In October 2025 the Doghmush clan fought Hamas in Tel al-Hawa. The Doghmush clan also clashed with Hamas in Sabra in October 2025.

== Hamas-backed armed groups and clans ==
=== Arrow Unit ===

The Arrow Unit or Sahm Unit is a special police unit of the Gaza Interior Ministry-controlled Palestinian Civil Police Force in the Gaza Strip. It was formed in 2024 during the ongoing Gaza war and has participated in the Hamas–Popular Forces conflict. It aims to promote internal stability and is primarily involved in pursuing looters and collaborators with Israel. It often carries out extrajudicial executions.

The unit originated as informal groups of Gazan youths, led by an unknown police officer, which would deploy to public areas often subject to unrest, such as bread lines, ATMs, and markets. News reports at the time frequently described them arresting suspected thieves and beating them severely in marketplaces, publicly proclaiming that this was the punishment for looters.

The Ministry of Internal Affairs in the Gaza Strip officially adopted the unit in March 2024, with the objectives of promoting internal stability and cooperating with local tribal committees to protect aid convoys. Police officers, members of the Al-Qassam Brigades, and members of local tribes joined the Arrow Unit's ranks.

=== Rad'a Force ===
On 27 July 2025, a relatively new Palestinian law enforcement and security force, "Quwwat al-Rad'a", executed six Popular Forces militants in Khan Yunis. The Popular Forces denied any of its members had been attacked. Quwwat al-Rad'a translates to "the deterrence force" in English.

After the ceasefire deal came into effect on 10 October 2025, the Rad'a Force began patrolling in Gaza City together with officers from the Gaza Strip's Palestinian Civil Police Force.

=== Abu Suneima family===
Members of the Abu Suneima family shouted pro-Hamas slogans, during their attack against former Popular Forces leader Yasser Abu Shabab.

== Stabilization efforts ==
Several initiatives arose to try and maintain order in regions where Hamas withdrew, some of whom cooperated with the Israel Defense Forces. Law enforcement shifted to more "improvisational" strategies towards resolving interpersonal issues between citizens, regulating traffic, and keeping the peace at markets and public spaces. Law enforcement also implemented strategies to improve effective humanitarian aid distribution such as assisting distribution, fending off looters or desperate citizens, and working to prevent rapid price increases for market goods.
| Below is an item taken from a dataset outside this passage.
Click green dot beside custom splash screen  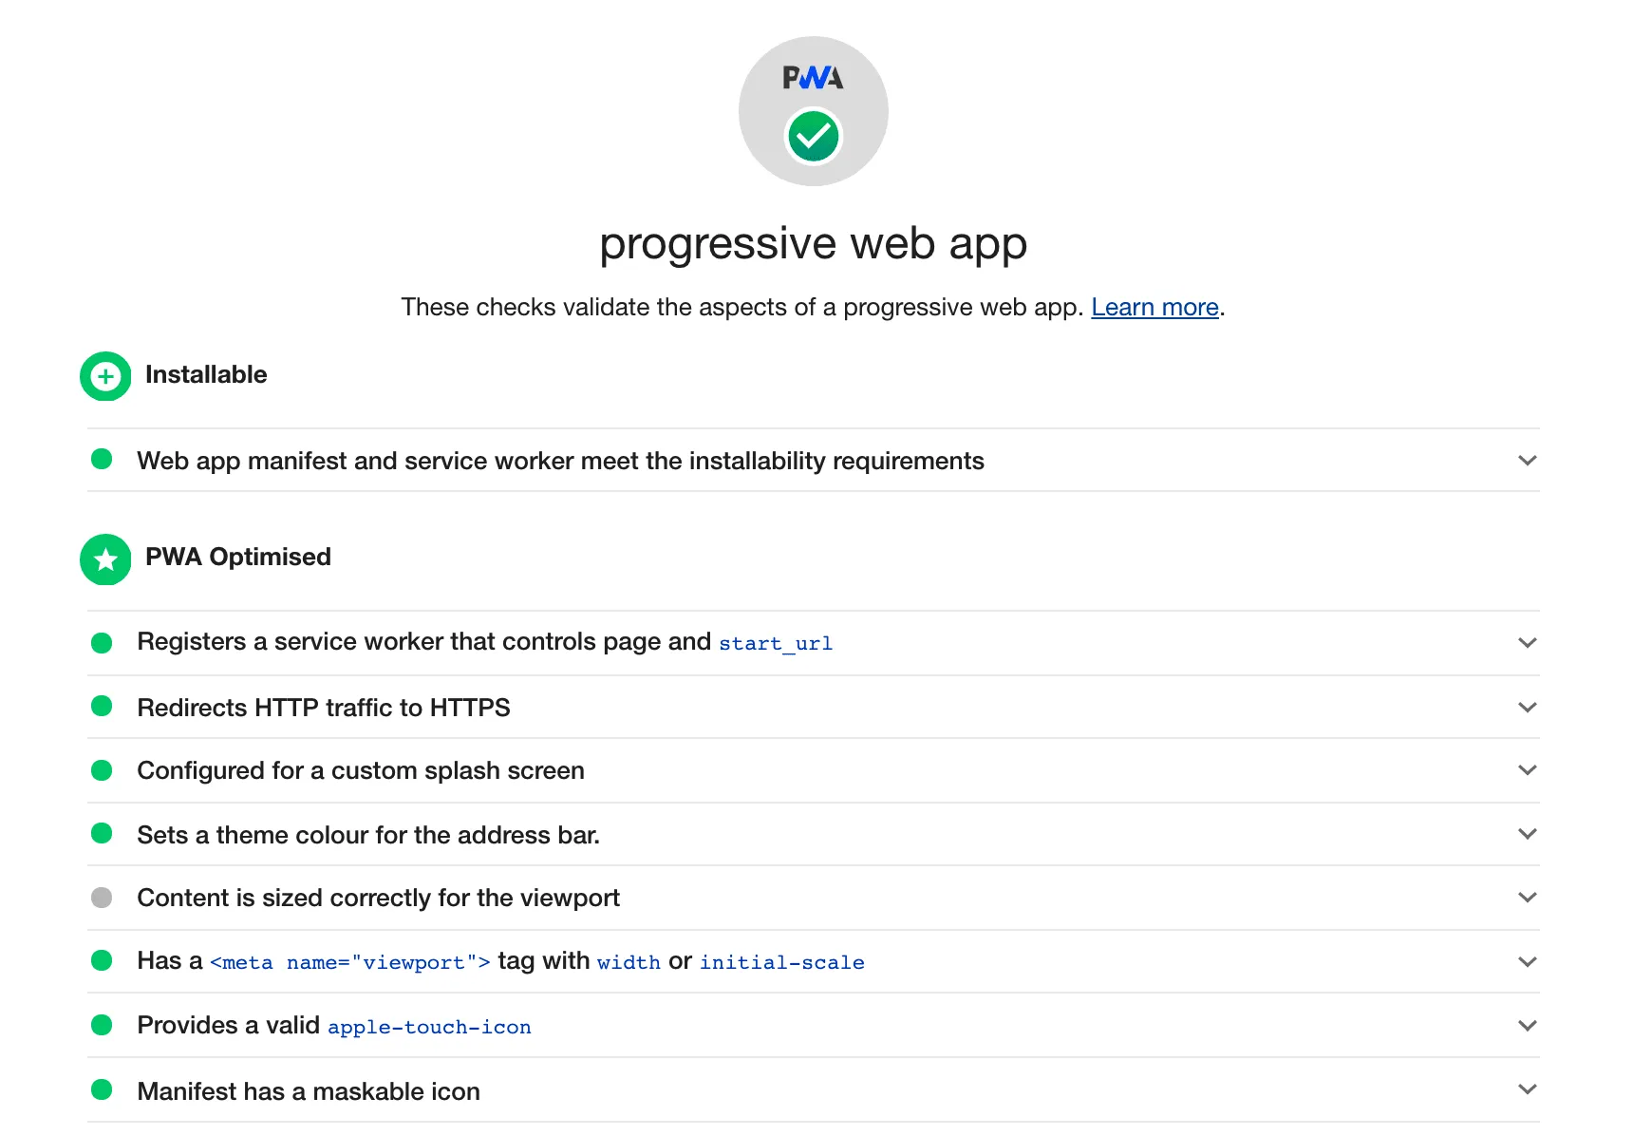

Large families assisted with food and aid distribution in collaboration with aid convoys.

Several Palestinian factions hosted by Hamas, the Popular Front for the Liberation of Palestine (PFLP), and Palestinian Islamic Jihad worked with regional clans and families to create protection committees to maintain security, help with regulating markets, preventing overcrowding around aid trucks, and preventing looting or uncoordinated aid delivery. Many members of these committed were masked men armed with heavy sticks or automatic firearms, with some committees including children on active duty.

During the war, Hamas killed and maimed people who they said were looters.

=== After the October 2025 ceasefire ===

Following the ceasefire in the Gaza Strip on 10 October, Hamas internal security forces began killing and arresting members of rival armed groups throughout the territory. Hamas recalled 7,000 of its security and police forces to reassert control of the Strip. Since the ceasefire began, anti-Hamas factions have maintained a lower profile.

On 11 October, it was reported that Hamas forces redeployed in Jabalia and its refugee camp, where they launched a violent crackdown on the Ashraf al-Mansi group, arresting and killing its members.

On 12 October, news reported that Hamas encircled the neighbourhood of the Doghmush family, killing several family members and deploying a large group of masked, armed men around Gaza City's Jordanian hospital. The clashes between Hamas and the Dughmush family killed 27 people.

By 21 October, the IDF evaluated that Hamas had reestablished political and security control in its portion of Gaza down to the municipal level and had effectively eliminated rival armed groups west of the Yellow Line.